Medical Marijuana, Inc.
- Company type: Public
- Traded as: OTC Pink: MJNA
- Industry: Dietary supplements and consumer products
- Headquarters: San Diego, California, U.S.
- Website: medicalmarijuanainc.com

= Medical Marijuana, Inc. =

Holding company

Medical Marijuana, Inc. (traded over the counter as MJNA) is a holding company with subsidiaries that make and sell a range of hemp-based products.

==History==
The company operated at a loss for 2011 and 2012, and made money for the first time in 2013 on the basis of a single contract signed by one of its subsidiaries. In 2013, MMI and CannaVEST, an exchange-traded fund, each invested in a company called Kannalife Sciences Inc. Kannalife was founded to commercialize inventions made at the NIH concerning methods to use cannabidiol as a neuroprotectant. As of 2016, Kannalife was working on novel analogs of CBD that are more drug-like than CBD.

In the fall of 2014, the company filed a lawsuit against Project CBD and Stewart Environmental Labs to dispute a report of “significant levels of toxic solvents” in the hemp oil offered by one of their subsidiaries. Stewart Environmental settled with the company, but Project CBD filed an anti-SLAPP motion in May 2015.

In 2014, MMI reported that it was under investigation by the SEC; the Financial Industry Regulatory Authority warned investors that year about penny stock scams in the marijuana industry. In 2015 a report in Forbes laid out relationships among CannaVEST, money taken in by the real estate Ponzi scheme run by Llamas, Stuart Titus and the private equity firm General Hemp that he ran, and one of MMI's subsidiaries called PhytoSphere.

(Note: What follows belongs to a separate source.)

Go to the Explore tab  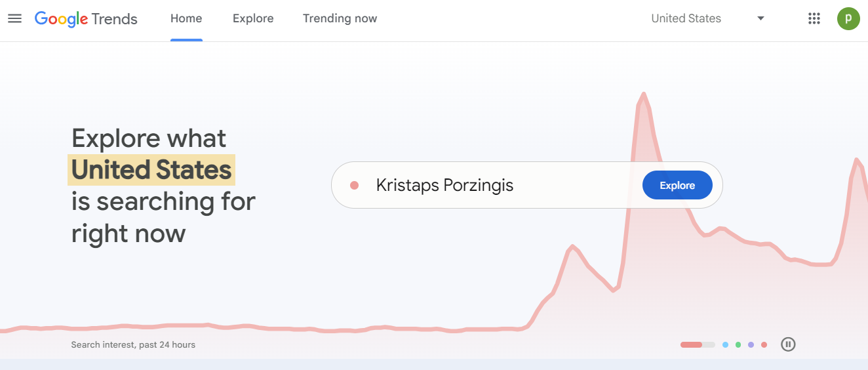253,18
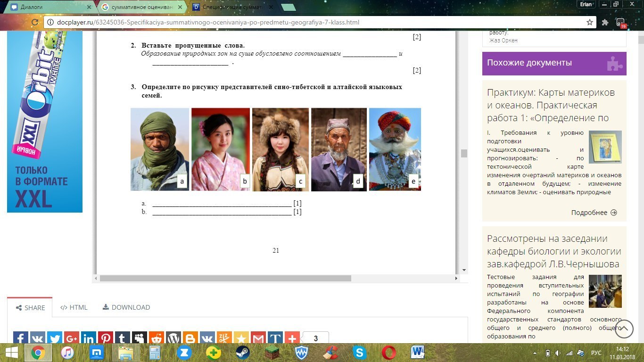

In 2015 the company hired Titus as CEO after having an interim CEO since Llamas' departure. At that time, the company did most of its business through a subsidiary called HempMedsPX, which marketed and sold products from other MMI subsidiaries. As of 2015 the company sourced the hemp oil used in its products from a facility in Denmark. Its then-most prominent product was called "Real Scientific Hemp Oil", sold at around $169 per 3 grams, and was marketed as a dietary supplement. It also sold a range of other consumer products, such as hemp-based shampoo.

In 2021, the company replaced Titus with Blake Schroeder as Chairman of the Board and named him Chief Executive Officer and President. Schroeder also fills a dual role as Chief Executive Officer at Kannaway, LLC, an MJNA portfolio company.